THE REQUEST: Return every line of the records below that contains the word "search".

SOURCE MATERIAL:
+===+

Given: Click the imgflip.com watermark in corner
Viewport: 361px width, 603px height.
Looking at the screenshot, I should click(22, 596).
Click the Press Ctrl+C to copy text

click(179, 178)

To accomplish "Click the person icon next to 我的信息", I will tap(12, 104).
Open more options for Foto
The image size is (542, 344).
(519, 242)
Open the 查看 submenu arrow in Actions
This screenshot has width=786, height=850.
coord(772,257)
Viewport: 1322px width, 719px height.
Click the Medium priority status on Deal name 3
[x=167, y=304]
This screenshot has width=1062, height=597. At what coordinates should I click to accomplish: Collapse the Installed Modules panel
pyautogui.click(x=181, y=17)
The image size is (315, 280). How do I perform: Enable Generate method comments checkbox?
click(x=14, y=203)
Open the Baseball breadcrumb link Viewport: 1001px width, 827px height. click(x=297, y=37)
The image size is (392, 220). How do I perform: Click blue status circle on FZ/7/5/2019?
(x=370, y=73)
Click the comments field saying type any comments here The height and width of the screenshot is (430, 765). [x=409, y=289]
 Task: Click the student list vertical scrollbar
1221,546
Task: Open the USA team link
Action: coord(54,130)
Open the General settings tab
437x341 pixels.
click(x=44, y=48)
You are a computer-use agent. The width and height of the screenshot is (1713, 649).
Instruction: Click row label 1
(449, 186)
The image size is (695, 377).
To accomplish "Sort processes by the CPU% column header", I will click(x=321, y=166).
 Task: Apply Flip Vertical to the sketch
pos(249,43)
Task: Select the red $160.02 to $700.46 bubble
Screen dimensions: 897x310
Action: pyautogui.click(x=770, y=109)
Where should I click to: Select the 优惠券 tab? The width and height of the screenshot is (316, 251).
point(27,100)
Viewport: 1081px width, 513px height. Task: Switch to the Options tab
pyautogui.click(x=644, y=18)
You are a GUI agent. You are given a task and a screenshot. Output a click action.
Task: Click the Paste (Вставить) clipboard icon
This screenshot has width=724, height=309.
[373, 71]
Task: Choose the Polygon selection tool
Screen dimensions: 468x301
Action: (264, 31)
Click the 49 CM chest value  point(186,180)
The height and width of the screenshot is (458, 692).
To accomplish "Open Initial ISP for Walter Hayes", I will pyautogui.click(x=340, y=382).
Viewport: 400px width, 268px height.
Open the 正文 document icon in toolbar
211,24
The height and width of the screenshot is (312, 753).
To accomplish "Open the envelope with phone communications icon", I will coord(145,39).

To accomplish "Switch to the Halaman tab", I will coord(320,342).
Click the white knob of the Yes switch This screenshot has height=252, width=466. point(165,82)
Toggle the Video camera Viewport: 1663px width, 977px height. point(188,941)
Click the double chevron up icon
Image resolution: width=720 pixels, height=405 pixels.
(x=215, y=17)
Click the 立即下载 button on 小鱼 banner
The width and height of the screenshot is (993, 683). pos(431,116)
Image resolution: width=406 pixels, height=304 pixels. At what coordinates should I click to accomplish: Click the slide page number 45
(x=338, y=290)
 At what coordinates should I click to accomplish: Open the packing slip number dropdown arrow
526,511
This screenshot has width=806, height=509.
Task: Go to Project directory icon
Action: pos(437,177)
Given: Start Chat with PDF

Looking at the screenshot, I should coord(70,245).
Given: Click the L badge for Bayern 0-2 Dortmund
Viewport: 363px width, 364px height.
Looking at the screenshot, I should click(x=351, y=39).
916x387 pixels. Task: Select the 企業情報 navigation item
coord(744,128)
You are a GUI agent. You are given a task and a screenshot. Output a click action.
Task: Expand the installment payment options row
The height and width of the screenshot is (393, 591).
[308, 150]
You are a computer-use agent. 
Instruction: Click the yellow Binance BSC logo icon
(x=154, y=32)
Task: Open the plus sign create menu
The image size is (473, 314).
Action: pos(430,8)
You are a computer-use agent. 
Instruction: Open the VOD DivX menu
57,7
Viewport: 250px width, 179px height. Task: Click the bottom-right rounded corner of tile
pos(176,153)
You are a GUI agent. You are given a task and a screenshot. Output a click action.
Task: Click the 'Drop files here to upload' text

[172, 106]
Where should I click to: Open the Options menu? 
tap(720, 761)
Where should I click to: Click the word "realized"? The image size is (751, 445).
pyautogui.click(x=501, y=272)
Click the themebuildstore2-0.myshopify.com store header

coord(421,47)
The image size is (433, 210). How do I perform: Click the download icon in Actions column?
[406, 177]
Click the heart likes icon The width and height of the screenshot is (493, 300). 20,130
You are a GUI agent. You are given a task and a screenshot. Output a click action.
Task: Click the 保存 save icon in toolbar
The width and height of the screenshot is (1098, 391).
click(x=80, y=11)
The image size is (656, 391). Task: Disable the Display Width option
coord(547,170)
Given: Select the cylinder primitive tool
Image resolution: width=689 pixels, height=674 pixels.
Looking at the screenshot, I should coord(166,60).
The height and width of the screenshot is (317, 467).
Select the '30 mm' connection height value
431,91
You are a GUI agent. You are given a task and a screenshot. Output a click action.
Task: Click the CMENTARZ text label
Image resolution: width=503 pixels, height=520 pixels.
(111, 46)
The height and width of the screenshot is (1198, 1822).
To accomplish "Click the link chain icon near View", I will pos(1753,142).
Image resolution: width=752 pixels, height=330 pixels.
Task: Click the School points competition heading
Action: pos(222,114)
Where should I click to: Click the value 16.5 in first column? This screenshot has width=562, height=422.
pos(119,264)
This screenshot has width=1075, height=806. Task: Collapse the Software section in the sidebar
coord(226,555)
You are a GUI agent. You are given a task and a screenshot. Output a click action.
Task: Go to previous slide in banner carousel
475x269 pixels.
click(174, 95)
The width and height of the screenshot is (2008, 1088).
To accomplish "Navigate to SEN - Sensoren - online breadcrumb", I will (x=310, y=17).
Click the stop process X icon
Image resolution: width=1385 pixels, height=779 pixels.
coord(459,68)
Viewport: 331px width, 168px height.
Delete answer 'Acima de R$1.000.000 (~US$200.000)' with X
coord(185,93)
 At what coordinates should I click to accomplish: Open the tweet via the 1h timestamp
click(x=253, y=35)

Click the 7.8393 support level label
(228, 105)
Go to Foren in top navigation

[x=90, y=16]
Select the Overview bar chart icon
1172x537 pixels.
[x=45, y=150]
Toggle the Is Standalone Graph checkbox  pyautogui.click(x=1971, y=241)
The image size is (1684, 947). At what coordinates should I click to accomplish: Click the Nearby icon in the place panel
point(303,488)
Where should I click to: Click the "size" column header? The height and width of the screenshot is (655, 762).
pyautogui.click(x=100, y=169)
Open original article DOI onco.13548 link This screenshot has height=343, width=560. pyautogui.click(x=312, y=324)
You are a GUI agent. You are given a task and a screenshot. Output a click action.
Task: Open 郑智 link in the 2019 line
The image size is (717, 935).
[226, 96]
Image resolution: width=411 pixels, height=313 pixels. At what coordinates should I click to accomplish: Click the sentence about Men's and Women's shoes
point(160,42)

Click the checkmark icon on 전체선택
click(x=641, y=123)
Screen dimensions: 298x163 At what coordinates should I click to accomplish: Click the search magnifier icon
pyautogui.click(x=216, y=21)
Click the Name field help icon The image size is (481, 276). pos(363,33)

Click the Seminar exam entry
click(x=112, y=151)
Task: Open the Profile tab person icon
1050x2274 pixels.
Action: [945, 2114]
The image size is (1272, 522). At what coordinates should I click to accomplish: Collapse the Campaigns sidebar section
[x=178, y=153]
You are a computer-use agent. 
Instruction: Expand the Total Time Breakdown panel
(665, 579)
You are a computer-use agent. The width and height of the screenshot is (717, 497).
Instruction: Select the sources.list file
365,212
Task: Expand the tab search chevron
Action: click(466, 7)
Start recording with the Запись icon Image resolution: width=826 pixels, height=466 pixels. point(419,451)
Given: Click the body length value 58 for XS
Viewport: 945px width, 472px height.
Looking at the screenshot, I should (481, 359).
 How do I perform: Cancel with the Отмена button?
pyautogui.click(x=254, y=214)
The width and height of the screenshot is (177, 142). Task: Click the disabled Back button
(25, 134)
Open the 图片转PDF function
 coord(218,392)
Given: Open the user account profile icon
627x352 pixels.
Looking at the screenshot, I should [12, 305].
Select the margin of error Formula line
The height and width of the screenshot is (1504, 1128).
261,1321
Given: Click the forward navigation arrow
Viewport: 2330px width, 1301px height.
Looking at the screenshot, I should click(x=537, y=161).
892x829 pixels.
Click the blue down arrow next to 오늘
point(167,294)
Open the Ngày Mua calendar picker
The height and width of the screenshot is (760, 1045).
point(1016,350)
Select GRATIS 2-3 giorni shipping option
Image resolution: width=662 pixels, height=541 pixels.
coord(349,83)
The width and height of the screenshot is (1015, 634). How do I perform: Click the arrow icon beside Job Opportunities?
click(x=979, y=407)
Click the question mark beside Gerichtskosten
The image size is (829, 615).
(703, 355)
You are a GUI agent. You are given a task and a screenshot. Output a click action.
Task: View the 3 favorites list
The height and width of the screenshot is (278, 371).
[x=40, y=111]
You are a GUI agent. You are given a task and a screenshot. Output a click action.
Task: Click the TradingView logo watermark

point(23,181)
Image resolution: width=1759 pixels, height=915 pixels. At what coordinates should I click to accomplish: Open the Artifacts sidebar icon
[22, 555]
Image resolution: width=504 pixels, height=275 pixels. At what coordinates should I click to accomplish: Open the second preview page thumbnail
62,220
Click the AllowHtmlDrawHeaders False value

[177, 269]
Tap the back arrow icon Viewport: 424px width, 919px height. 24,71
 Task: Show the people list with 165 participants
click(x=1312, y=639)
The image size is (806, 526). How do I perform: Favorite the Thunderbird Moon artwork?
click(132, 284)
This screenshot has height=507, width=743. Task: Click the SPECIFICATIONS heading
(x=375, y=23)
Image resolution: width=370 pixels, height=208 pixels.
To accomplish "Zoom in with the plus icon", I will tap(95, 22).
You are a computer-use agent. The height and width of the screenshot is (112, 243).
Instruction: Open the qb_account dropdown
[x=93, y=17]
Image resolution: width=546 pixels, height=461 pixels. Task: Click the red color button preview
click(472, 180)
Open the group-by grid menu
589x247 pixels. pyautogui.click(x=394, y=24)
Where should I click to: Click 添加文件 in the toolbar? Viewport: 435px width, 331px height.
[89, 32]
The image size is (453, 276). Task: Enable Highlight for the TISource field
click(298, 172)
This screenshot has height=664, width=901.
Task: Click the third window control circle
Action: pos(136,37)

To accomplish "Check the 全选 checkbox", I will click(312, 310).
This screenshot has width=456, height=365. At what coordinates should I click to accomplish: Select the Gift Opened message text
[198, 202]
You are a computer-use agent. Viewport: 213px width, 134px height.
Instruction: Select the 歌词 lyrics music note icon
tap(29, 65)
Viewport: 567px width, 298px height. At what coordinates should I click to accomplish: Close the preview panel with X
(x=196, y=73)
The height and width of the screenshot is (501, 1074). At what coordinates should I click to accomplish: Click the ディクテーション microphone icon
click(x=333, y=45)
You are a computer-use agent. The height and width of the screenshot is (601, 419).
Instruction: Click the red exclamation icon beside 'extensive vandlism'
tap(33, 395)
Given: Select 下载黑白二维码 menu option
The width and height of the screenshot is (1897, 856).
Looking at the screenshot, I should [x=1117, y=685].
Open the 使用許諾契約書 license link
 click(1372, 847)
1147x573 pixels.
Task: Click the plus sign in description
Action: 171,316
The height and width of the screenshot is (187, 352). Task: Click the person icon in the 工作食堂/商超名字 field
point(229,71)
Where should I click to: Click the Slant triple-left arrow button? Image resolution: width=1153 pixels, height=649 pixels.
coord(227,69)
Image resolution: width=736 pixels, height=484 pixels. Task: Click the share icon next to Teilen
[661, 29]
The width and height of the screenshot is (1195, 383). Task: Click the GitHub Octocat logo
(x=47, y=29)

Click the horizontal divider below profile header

+===+

ANSWER TO THIS TASK:
Screen dimensions: 298x163 At what coordinates should I click to accomplish: Click the search magnifier icon
Task: Expand the tab search chevron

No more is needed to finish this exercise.